**Direction**
In the mailing-list message, which normalization form does the W3C Character Model for the World Wide Web require for XML and related standards?

**Source document**
* * *

"Bill Tutt" <rassilon@lyra.org> writes:
> Several comments/questions:
> * By Unicode canonical decomposition, do you mean Normalization Form D
> as noted in TR15? (http://www.unicode.org/unicode/reports/tr15/)
>
> I ask because canonical decomposition results in all combined composite
> characters being expanded into their component forms. i.e. A composite
> umlauted lower case u turns into two characters. An umlaut followed by a
> lowercase u. I ask, because you really wouldn't want to implement the
> wrong normalization algorithm. :) TR15 also states the following:
>
> "The W3C Character Model for the World Wide Web [CharMod] requires the
> use of Normalization Form C for XML and related standards (this document
> is not yet final, but this requirement is not expected to change). See
> the W3C Requirements for String Identity, Matching, and String Indexing
> [CharReq] for more background."
I was punting. I knew that there were several ways to represent
composite characters, and assumed that there was some form recommended
for use in names that needed to be matched. From what you say, it
sounds like there are several. (Joy.)
> * What do you mean by ordering? It didn't sound like you were talking
> about a sorting order...
No --- I was trying to refer to the ordering of the modifiers. It
sounds like that is subsumed by the normalization form requirements
you mention above.
What I'm trying to do is put directory entries in some canonical form,
so that directory entries don't become mysteriously invisible because
different users chose different compositions/decompositions. What
would you recommend that I say?
Received on Sat Oct 21 14:36:22 2006

* * *

**Material supplied**
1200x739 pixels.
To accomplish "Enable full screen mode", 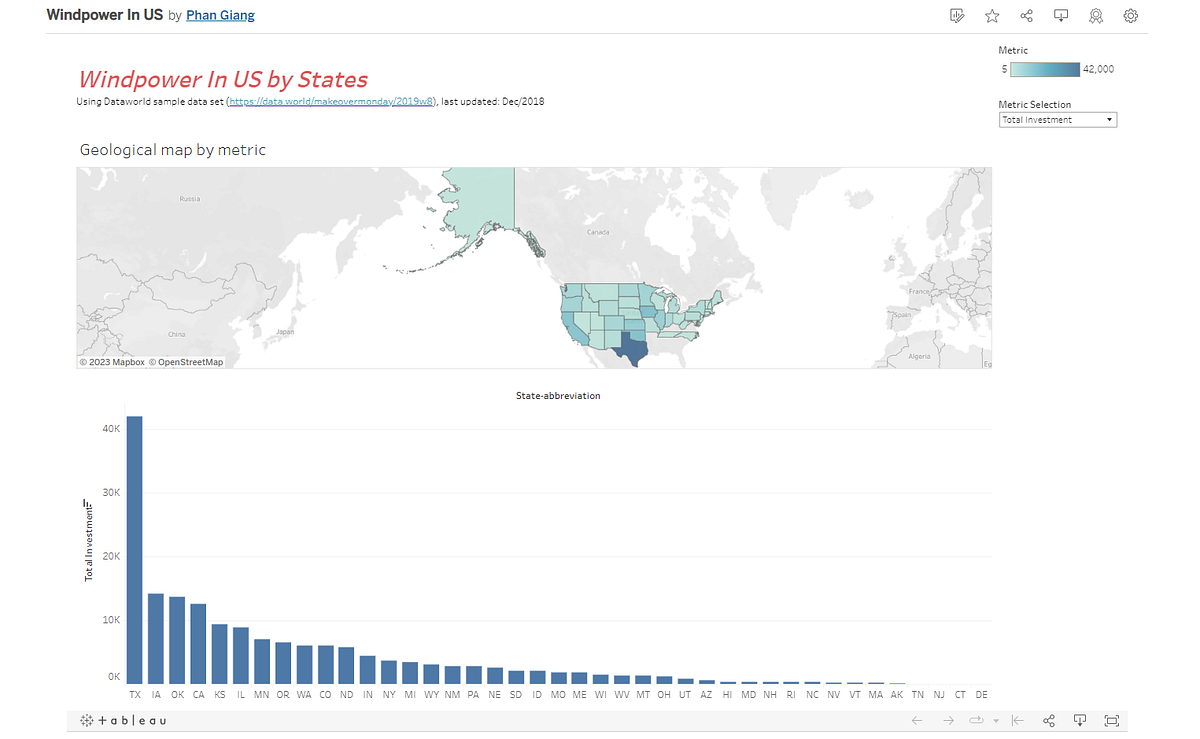I will [x=1111, y=720].
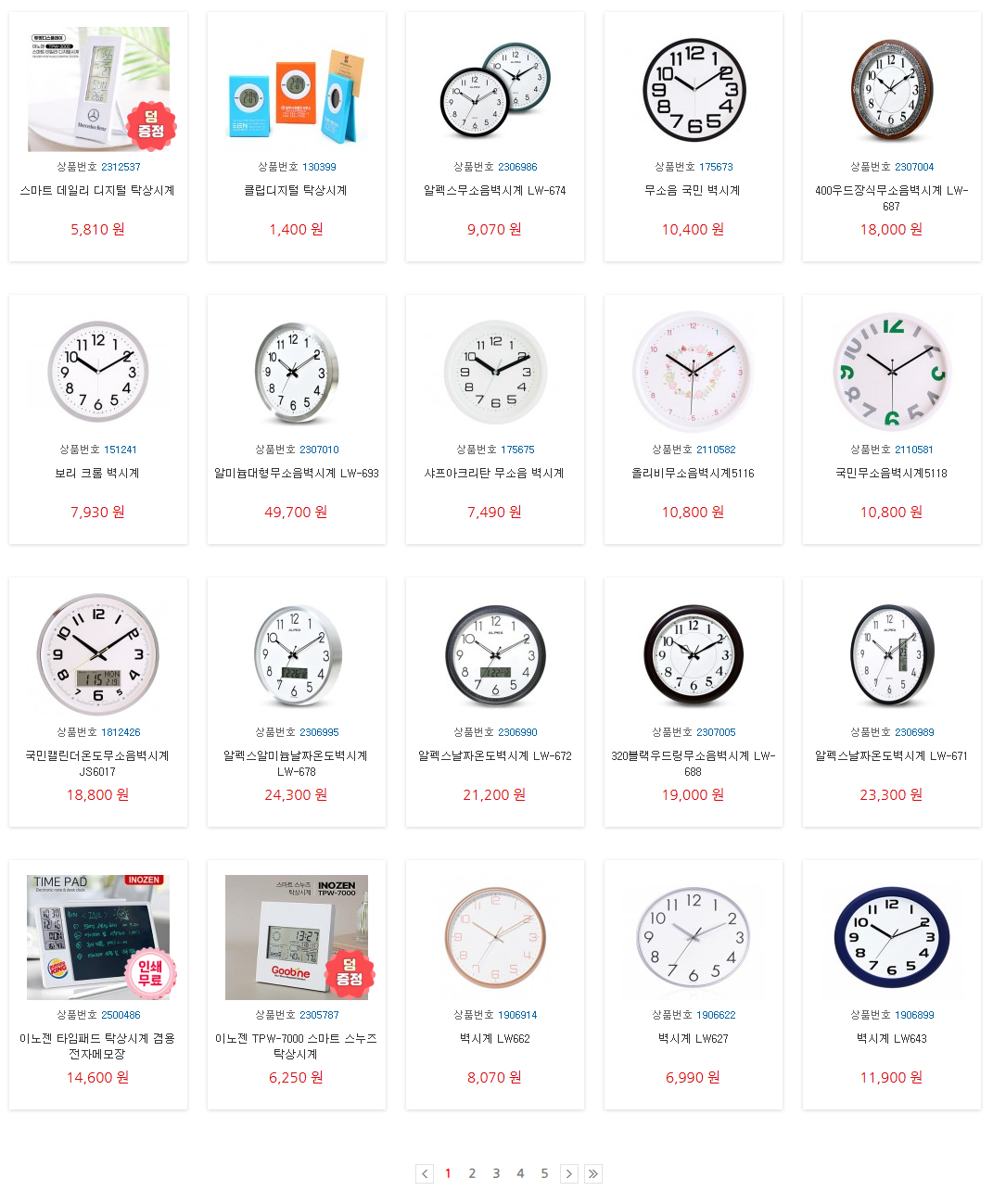
Task: Open the rose gold 벽시계 LW662 image
Action: point(494,937)
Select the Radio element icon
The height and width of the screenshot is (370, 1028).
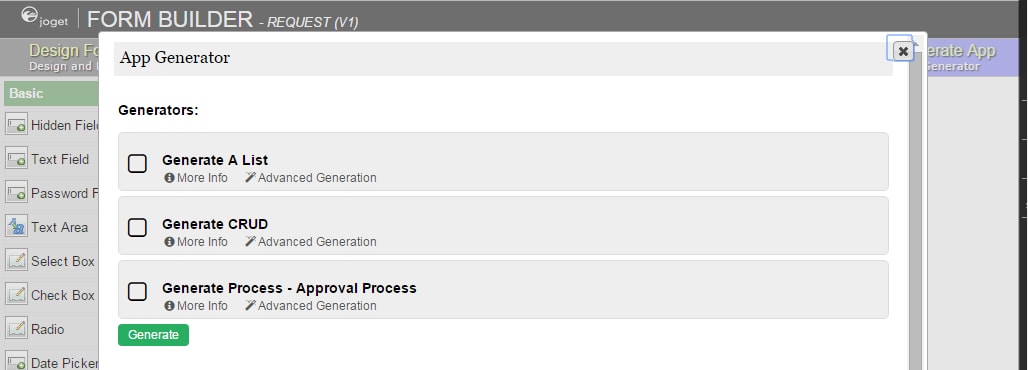click(x=16, y=329)
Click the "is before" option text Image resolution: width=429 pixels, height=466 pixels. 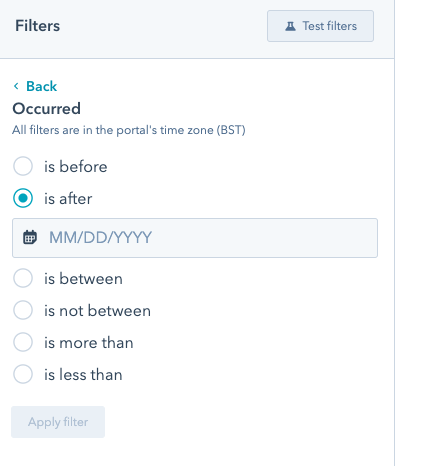[x=76, y=166]
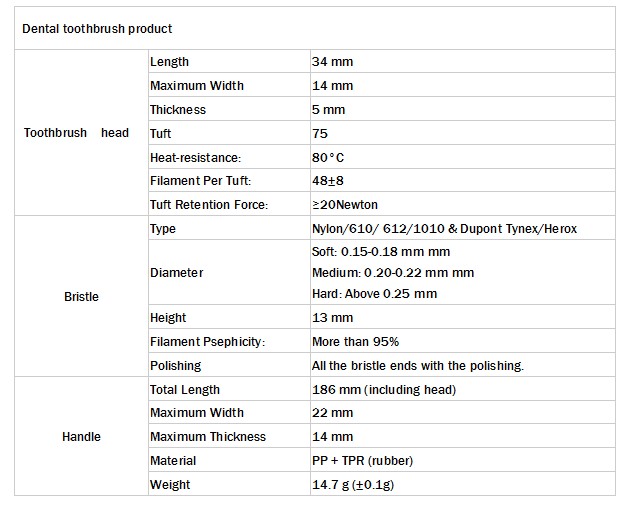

* * *

**Solution to the problem**
Normalization Form C